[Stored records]
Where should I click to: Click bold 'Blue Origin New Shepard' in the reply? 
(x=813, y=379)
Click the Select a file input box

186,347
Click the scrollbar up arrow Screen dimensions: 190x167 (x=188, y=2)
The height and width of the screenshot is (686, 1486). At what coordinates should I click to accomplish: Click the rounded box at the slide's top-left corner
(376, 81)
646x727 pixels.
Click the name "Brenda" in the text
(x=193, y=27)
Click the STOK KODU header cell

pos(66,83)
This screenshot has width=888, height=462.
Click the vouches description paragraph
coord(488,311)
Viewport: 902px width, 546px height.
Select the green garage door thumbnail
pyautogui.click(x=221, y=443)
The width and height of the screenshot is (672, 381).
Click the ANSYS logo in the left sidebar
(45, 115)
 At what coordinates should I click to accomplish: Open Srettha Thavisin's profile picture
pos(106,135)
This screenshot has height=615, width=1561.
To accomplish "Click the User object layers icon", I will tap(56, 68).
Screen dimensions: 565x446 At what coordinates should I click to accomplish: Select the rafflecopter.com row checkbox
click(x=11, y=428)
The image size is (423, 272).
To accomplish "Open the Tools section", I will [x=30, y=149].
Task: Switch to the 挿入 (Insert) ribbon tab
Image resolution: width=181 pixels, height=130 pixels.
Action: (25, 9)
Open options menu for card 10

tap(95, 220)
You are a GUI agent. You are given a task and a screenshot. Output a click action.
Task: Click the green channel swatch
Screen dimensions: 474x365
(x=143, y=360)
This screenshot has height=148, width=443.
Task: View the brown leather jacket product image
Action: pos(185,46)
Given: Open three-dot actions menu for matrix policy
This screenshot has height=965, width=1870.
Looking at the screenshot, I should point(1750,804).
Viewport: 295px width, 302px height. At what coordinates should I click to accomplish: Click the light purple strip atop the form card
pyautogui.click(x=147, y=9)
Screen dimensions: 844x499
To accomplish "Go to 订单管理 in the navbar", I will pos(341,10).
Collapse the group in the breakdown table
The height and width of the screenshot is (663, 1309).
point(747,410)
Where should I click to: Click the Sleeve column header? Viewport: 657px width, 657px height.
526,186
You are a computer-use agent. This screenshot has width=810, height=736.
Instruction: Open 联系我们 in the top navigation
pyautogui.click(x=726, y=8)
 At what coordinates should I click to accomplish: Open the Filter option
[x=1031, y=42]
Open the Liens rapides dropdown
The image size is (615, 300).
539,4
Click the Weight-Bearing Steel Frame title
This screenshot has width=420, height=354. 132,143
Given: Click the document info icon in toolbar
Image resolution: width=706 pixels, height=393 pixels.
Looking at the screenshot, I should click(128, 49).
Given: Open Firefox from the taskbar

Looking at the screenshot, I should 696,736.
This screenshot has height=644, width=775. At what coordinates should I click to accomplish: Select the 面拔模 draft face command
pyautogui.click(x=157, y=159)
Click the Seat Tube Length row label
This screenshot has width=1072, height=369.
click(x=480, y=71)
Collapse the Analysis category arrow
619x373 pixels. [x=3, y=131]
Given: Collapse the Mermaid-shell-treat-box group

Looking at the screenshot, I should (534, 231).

* WHAT IS REQUIRED
Recopy the entries above in their entirety, exactly.

* OUTPUT FOR THIS TASK
Where should I click to: Click bold 'Blue Origin New Shepard' in the reply? 
(x=813, y=379)
Click the Select a file input box

186,347
Click the scrollbar up arrow Screen dimensions: 190x167 (x=188, y=2)
The height and width of the screenshot is (686, 1486). At what coordinates should I click to accomplish: Click the rounded box at the slide's top-left corner
(376, 81)
646x727 pixels.
Click the name "Brenda" in the text
(x=193, y=27)
Click the STOK KODU header cell

pos(66,83)
This screenshot has width=888, height=462.
Click the vouches description paragraph
coord(488,311)
Viewport: 902px width, 546px height.
Select the green garage door thumbnail
pyautogui.click(x=221, y=443)
The width and height of the screenshot is (672, 381).
Click the ANSYS logo in the left sidebar
(45, 115)
 At what coordinates should I click to accomplish: Open Srettha Thavisin's profile picture
pos(106,135)
This screenshot has height=615, width=1561.
To accomplish "Click the User object layers icon", I will tap(56, 68).
Screen dimensions: 565x446 At what coordinates should I click to accomplish: Select the rafflecopter.com row checkbox
click(x=11, y=428)
The image size is (423, 272).
To accomplish "Open the Tools section", I will [x=30, y=149].
Task: Switch to the 挿入 (Insert) ribbon tab
Image resolution: width=181 pixels, height=130 pixels.
Action: (25, 9)
Open options menu for card 10

tap(95, 220)
You are a GUI agent. You are given a task and a screenshot. Output a click action.
Task: Click the green channel swatch
Screen dimensions: 474x365
(x=143, y=360)
This screenshot has height=148, width=443.
Task: View the brown leather jacket product image
Action: pos(185,46)
Given: Open three-dot actions menu for matrix policy
This screenshot has height=965, width=1870.
Looking at the screenshot, I should point(1750,804).
Viewport: 295px width, 302px height. At what coordinates should I click to accomplish: Click the light purple strip atop the form card
pyautogui.click(x=147, y=9)
Screen dimensions: 844x499
To accomplish "Go to 订单管理 in the navbar", I will pos(341,10).
Collapse the group in the breakdown table
The height and width of the screenshot is (663, 1309).
point(747,410)
Where should I click to: Click the Sleeve column header? Viewport: 657px width, 657px height.
526,186
You are a computer-use agent. This screenshot has width=810, height=736.
Instruction: Open 联系我们 in the top navigation
pyautogui.click(x=726, y=8)
 At what coordinates should I click to accomplish: Open the Filter option
[x=1031, y=42]
Open the Liens rapides dropdown
The image size is (615, 300).
539,4
Click the Weight-Bearing Steel Frame title
This screenshot has width=420, height=354. 132,143
Given: Click the document info icon in toolbar
Image resolution: width=706 pixels, height=393 pixels.
Looking at the screenshot, I should click(128, 49).
Given: Open Firefox from the taskbar

Looking at the screenshot, I should 696,736.
This screenshot has height=644, width=775. At what coordinates should I click to accomplish: Select the 面拔模 draft face command
pyautogui.click(x=157, y=159)
Click the Seat Tube Length row label
This screenshot has width=1072, height=369.
click(x=480, y=71)
Collapse the Analysis category arrow
619x373 pixels. [x=3, y=131]
Given: Collapse the Mermaid-shell-treat-box group

Looking at the screenshot, I should (534, 231).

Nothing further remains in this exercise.